Go back to  'Ex.13.1'

Question

Q3. In question (\(2\)), above if \(1\) part of red pigment requires \(75\,\rm{ml}\) of base, how much red pigment should we mix with \(1800\,\rm{ml}\) of base?

 

Text Solution

 

What is Known?

\(1\) part of red pigment requires \(75\,\rm{ml}\) of base.

What is Unknown?

\(1800\) mL of base needed how much red pigment?

Reasoning:

Two numbers \(x\) and \(y\) are said to vary in direct proportion if,

\[\begin{align}\frac{x}{y} = k, \qquad x = y\,k\end{align}\]

Where \(k\) is a constant.

Steps:

Let the number of parts of red pigment be \(x\) 

As the number of parts of red pigment increases, amount of base also increases in the same ratio. So it is a case of direct proportion.

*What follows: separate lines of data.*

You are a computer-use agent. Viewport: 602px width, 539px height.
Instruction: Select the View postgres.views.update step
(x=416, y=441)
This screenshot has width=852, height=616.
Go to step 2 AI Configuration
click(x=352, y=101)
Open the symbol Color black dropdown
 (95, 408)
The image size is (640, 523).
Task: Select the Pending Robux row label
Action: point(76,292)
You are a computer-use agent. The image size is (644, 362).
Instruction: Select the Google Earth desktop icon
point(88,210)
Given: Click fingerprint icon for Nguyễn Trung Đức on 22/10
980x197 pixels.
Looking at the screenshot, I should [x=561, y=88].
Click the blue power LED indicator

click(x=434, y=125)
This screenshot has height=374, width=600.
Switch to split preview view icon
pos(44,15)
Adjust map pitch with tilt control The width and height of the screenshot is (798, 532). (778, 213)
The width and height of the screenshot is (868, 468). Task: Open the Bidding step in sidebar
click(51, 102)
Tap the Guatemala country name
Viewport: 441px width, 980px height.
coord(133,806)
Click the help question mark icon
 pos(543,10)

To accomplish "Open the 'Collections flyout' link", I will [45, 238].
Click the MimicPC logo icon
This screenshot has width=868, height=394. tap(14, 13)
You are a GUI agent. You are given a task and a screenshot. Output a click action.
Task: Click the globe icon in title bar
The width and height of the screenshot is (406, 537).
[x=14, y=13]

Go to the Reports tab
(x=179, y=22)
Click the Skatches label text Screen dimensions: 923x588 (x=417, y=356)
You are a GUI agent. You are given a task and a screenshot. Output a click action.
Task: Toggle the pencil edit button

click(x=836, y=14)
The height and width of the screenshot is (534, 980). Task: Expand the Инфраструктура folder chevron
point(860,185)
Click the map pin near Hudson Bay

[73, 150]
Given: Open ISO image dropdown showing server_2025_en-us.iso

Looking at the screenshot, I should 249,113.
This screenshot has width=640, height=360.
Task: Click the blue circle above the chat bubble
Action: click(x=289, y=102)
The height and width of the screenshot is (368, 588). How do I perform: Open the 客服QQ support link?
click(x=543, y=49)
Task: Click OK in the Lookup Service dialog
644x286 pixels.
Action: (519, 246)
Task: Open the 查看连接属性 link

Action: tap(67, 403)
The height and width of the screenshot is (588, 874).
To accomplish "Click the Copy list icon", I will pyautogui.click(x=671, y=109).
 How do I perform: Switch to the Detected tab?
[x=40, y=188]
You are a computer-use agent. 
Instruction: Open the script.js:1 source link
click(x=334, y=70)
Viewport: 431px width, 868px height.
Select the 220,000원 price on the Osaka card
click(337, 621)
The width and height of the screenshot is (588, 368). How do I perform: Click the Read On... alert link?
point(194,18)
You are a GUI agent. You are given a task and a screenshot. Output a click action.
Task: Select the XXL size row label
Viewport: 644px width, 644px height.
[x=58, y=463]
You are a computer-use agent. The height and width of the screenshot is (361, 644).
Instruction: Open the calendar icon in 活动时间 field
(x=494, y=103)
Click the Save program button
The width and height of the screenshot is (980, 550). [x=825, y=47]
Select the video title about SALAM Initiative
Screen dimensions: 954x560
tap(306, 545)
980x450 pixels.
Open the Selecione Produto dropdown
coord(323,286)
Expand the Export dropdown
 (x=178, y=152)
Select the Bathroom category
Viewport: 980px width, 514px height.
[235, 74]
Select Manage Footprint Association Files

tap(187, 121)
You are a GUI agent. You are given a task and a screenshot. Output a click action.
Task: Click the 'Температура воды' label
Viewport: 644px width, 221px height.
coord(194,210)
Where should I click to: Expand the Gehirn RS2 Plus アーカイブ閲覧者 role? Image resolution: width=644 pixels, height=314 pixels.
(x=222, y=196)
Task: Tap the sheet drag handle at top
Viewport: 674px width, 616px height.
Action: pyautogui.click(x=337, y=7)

\[\begin{align} \text{Here} \,\,\frac{{{x}_{1}}}{{{y}_{1}}}&=\frac{{{x}_{2}}}{{{y}_{2}}} \\  {{x}_{1}}&=1,\qquad {{x}_{2}}=? \\ 
 {{y}_{1}}&=8,\qquad{{y}_{2}}=1800 \\  \frac{1}{75}&=\frac{{{x}_{2}}}{1800} \\  {{x}_{2}}&=\frac{1\ \times \ 1800}{75} \\ {{x}_{2}}&=24  \end{align}\]

\(24\) parts of red pigment should be mixed with \(1800\,\rm{ml}\) of base.